[[ RECORD SET open ]]

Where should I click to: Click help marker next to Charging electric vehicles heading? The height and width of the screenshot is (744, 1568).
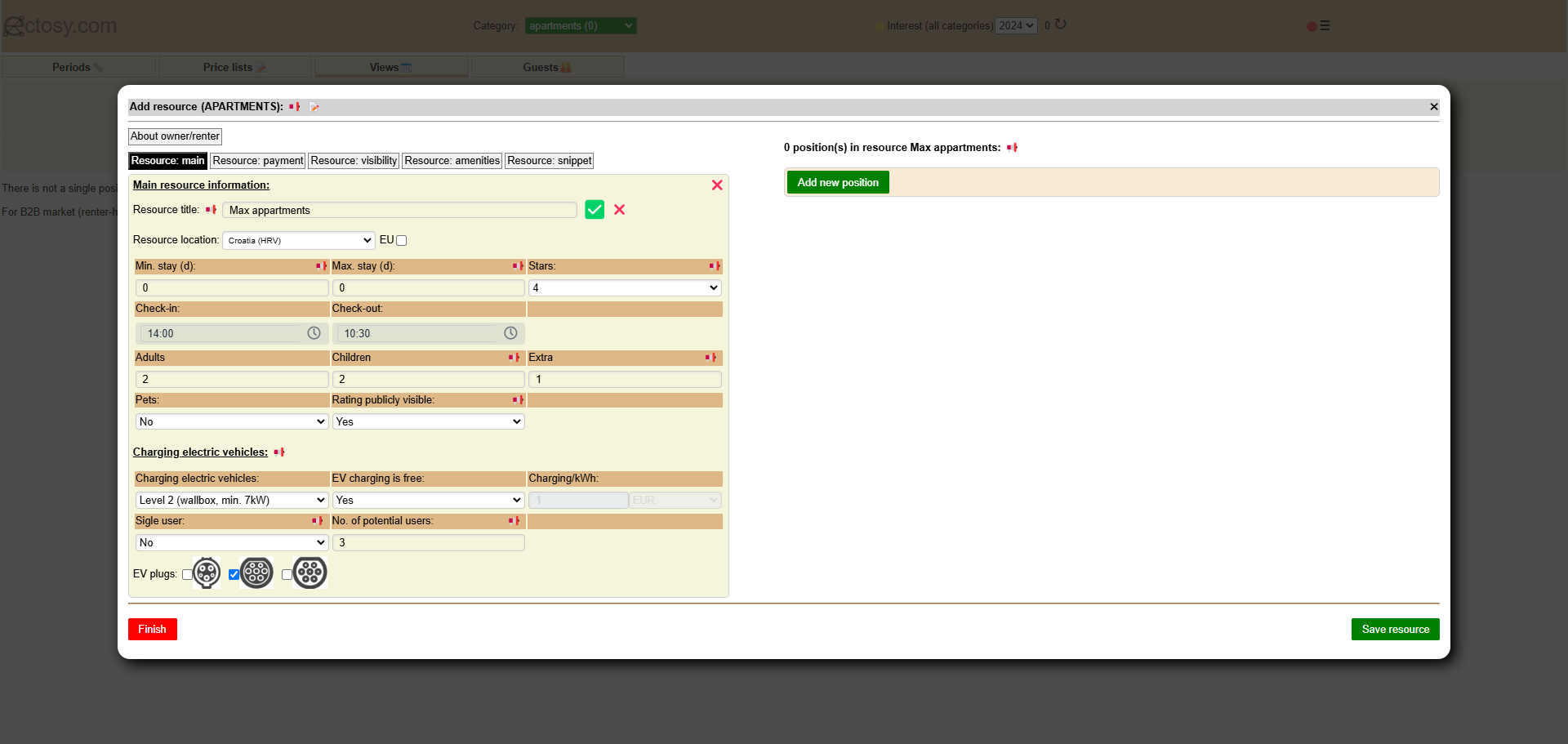[279, 452]
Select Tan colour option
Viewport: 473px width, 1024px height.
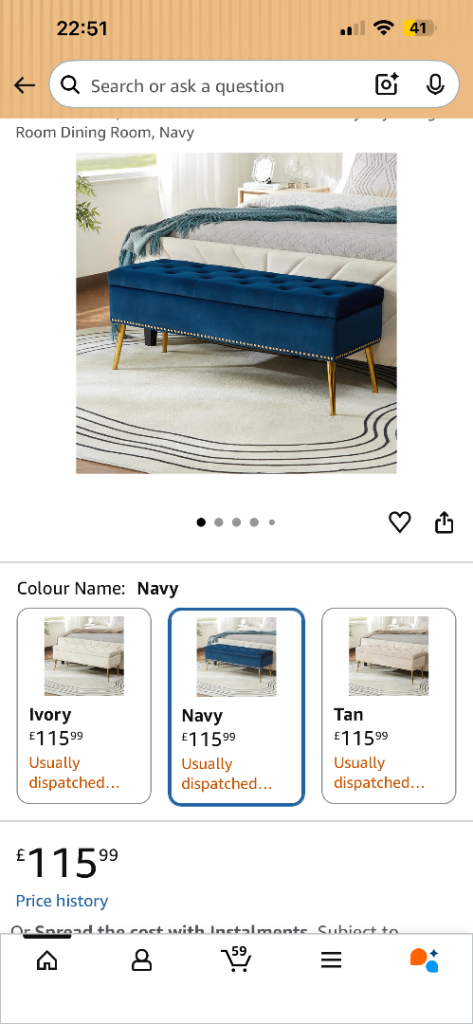389,706
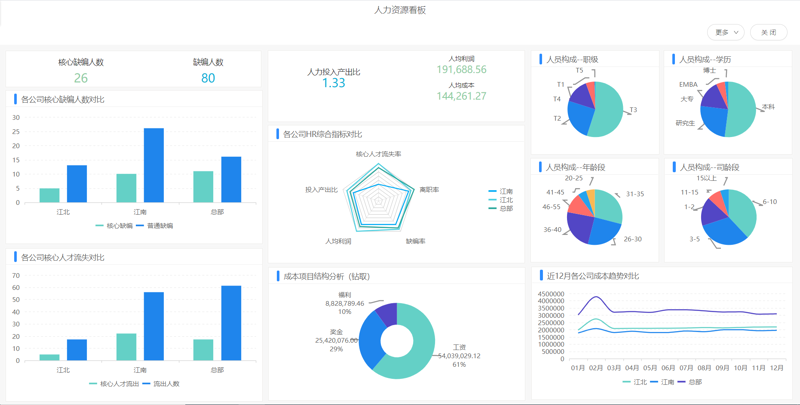800x405 pixels.
Task: Hide 江南 series in radar chart legend
Action: pos(501,191)

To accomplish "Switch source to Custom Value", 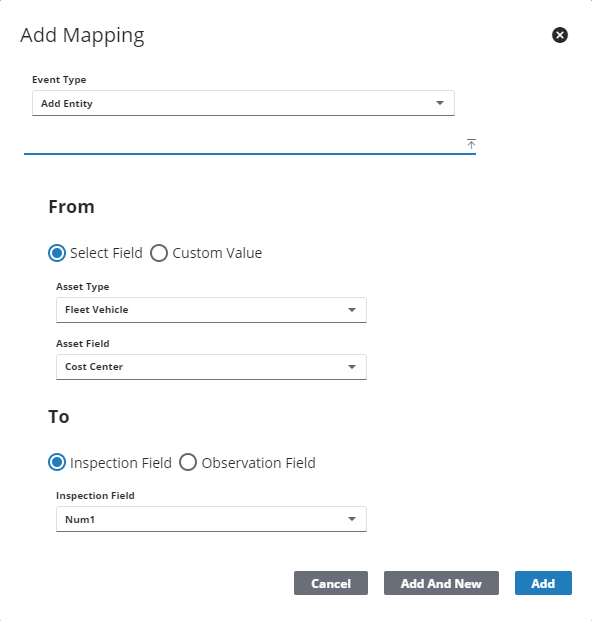I will coord(159,253).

[[ RECORD SET closed ]]

__THE TASK__
Repeat, with no pictures, each line from the beginning of the data through the line containing "Select Tan colour option", inclusive.

__EXERCISE RESULT__
Where should I click to: Click help marker next to Charging electric vehicles heading? The height and width of the screenshot is (744, 1568).
[279, 452]
Select Tan colour option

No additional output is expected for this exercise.